Problem to work on: Your answer must be every line of the data that holds the string "computer".

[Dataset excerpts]

★ ★ ★ ★ ★ ★ ★

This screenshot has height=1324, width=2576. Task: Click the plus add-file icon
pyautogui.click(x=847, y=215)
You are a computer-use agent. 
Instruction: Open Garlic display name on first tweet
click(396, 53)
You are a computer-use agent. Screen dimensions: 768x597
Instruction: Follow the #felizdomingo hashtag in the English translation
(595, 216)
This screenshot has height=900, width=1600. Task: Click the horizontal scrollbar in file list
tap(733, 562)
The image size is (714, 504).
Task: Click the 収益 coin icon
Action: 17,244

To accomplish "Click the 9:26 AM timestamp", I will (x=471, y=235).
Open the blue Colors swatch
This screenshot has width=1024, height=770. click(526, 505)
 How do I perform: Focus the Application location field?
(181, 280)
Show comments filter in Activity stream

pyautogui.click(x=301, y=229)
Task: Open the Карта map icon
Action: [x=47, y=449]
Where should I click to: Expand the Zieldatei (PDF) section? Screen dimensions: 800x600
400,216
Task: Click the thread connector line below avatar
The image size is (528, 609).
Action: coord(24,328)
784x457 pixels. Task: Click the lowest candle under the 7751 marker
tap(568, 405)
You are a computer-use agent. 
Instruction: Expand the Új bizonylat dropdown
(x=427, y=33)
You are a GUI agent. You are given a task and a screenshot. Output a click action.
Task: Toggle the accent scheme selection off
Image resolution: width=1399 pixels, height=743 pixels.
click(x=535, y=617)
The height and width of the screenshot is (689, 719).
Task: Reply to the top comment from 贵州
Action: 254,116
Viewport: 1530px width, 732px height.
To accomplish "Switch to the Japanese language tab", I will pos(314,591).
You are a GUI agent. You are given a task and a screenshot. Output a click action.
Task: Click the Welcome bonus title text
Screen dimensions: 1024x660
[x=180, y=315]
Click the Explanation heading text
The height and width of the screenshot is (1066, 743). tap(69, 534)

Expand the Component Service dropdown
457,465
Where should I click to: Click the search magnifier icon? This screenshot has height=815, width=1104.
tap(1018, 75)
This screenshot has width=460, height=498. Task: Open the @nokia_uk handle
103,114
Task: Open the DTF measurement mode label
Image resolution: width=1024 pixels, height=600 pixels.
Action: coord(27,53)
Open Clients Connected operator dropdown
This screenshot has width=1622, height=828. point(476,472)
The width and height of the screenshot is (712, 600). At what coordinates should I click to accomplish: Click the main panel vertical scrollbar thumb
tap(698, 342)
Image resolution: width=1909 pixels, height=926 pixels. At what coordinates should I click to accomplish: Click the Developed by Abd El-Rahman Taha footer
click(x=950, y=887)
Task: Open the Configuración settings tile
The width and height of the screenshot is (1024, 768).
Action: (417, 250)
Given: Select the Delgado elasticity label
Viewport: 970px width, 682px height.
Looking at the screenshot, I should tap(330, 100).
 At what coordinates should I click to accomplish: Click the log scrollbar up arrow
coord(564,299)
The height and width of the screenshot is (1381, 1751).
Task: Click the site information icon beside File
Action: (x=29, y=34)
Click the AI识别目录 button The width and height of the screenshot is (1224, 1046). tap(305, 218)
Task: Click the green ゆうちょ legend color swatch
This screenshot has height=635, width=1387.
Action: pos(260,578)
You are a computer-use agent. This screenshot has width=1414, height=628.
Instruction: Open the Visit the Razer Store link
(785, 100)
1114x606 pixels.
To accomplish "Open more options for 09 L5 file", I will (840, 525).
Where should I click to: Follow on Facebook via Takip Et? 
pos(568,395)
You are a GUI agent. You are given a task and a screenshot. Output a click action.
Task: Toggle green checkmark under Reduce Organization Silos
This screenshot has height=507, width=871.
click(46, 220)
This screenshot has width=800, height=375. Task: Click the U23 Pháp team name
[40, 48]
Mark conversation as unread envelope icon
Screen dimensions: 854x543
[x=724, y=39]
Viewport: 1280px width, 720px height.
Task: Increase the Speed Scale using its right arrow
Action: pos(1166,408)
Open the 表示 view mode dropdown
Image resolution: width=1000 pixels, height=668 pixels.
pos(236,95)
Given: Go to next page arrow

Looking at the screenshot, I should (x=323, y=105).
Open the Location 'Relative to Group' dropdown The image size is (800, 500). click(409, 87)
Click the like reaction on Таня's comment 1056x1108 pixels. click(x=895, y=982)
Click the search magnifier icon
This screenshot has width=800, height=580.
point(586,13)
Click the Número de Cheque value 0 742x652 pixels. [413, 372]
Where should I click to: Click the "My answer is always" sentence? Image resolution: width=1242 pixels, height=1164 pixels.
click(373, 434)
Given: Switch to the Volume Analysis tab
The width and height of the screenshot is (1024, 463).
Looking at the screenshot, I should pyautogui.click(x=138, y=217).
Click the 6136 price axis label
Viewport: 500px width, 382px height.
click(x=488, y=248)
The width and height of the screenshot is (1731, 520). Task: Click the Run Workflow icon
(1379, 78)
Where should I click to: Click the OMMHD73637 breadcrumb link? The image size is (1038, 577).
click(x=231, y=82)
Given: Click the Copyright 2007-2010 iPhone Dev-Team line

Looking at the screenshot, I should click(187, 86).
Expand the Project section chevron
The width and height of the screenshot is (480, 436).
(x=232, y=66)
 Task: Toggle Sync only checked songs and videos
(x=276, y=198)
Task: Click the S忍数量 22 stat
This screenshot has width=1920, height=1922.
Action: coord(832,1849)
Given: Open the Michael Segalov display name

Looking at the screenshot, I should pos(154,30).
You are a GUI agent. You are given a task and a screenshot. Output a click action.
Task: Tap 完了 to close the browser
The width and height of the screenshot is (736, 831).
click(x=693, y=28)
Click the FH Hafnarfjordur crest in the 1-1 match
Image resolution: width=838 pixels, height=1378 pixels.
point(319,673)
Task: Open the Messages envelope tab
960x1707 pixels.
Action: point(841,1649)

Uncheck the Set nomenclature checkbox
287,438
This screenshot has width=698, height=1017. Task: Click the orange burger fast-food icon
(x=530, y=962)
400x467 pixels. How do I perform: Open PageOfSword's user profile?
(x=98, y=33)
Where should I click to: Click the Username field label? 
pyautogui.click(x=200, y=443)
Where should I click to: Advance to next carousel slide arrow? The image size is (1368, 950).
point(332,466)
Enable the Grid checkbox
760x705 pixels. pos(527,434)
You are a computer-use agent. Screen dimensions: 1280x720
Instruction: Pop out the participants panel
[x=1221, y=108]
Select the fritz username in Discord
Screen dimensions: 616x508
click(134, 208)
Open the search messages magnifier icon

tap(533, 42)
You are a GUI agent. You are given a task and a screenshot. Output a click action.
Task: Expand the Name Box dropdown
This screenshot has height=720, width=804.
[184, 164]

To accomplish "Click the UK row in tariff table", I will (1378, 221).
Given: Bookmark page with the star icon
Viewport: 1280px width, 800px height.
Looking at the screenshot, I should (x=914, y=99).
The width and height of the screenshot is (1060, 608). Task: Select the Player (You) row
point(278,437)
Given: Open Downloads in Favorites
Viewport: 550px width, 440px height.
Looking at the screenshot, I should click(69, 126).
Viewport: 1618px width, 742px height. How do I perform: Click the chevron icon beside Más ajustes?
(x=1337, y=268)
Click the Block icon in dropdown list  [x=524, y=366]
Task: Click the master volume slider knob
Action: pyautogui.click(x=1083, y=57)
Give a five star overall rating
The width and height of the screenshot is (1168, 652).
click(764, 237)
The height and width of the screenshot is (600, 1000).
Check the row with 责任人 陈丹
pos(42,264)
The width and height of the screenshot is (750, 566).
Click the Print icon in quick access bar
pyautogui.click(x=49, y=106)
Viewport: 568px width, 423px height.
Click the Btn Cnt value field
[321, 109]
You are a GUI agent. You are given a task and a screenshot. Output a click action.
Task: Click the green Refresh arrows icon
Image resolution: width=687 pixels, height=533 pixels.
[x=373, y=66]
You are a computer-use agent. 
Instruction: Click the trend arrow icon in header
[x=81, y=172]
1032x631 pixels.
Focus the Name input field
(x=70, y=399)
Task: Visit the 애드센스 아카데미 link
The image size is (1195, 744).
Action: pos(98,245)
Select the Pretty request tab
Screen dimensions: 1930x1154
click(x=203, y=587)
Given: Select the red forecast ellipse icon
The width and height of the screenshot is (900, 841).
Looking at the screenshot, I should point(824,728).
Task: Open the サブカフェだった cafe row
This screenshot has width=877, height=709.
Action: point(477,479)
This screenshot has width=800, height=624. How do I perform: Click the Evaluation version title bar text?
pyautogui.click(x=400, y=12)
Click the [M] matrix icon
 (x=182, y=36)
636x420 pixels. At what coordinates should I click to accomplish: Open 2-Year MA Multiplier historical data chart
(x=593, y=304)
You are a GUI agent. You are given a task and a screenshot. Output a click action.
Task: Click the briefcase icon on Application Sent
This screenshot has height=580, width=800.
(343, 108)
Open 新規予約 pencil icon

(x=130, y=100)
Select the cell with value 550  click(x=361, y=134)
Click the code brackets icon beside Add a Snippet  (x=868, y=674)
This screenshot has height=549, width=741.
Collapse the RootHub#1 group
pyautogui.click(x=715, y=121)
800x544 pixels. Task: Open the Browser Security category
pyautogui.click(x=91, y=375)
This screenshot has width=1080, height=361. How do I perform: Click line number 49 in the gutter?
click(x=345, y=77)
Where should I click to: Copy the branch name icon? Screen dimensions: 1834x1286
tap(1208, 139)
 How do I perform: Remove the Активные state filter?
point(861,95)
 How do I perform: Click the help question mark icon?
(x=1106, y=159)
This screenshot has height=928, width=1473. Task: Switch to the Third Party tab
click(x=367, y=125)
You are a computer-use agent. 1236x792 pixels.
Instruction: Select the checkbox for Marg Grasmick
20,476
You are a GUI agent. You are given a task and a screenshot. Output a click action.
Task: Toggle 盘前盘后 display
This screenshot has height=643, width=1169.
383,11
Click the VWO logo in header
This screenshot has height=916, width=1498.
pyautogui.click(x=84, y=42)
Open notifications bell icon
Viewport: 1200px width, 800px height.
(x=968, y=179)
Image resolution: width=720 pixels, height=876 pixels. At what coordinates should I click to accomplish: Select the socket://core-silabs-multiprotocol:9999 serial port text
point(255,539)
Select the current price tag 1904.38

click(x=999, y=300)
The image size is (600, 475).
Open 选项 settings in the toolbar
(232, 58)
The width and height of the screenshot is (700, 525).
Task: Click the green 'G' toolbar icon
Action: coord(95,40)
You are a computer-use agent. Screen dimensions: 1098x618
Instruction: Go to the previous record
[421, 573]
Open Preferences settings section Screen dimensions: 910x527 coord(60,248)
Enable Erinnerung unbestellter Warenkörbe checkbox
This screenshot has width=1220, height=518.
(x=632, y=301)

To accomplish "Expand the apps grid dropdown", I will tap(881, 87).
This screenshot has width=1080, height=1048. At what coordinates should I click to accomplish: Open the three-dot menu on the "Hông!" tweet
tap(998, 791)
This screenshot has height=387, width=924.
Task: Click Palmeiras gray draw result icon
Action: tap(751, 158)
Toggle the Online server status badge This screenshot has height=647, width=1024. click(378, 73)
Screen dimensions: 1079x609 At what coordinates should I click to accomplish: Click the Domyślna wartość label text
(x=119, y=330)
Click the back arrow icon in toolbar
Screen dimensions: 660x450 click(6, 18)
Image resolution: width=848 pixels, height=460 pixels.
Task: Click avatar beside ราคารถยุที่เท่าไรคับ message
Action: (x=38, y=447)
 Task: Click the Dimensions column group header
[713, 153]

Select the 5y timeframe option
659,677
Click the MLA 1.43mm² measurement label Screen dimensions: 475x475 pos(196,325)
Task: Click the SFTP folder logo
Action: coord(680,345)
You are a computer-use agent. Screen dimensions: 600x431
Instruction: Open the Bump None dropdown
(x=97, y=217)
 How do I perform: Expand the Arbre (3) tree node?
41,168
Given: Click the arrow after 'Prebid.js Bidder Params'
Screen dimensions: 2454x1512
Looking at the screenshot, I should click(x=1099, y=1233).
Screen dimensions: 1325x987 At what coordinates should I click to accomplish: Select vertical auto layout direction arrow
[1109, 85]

★ ★ ★ ★ ★ ★ ★

Reply to the task:
You are a computer-use agent. 
You are a computer-use agent. Screen dimensions: 768x597
You are a computer-use agent. 
You are a computer-use agent. This screenshot has width=1414, height=628.
You are a computer-use agent. Screen dimensions: 1280x720
You are a computer-use agent. 
You are a computer-use agent. 1236x792 pixels.
You are a computer-use agent. Screen dimensions: 1098x618
You are a computer-use agent. Screen dimensions: 600x431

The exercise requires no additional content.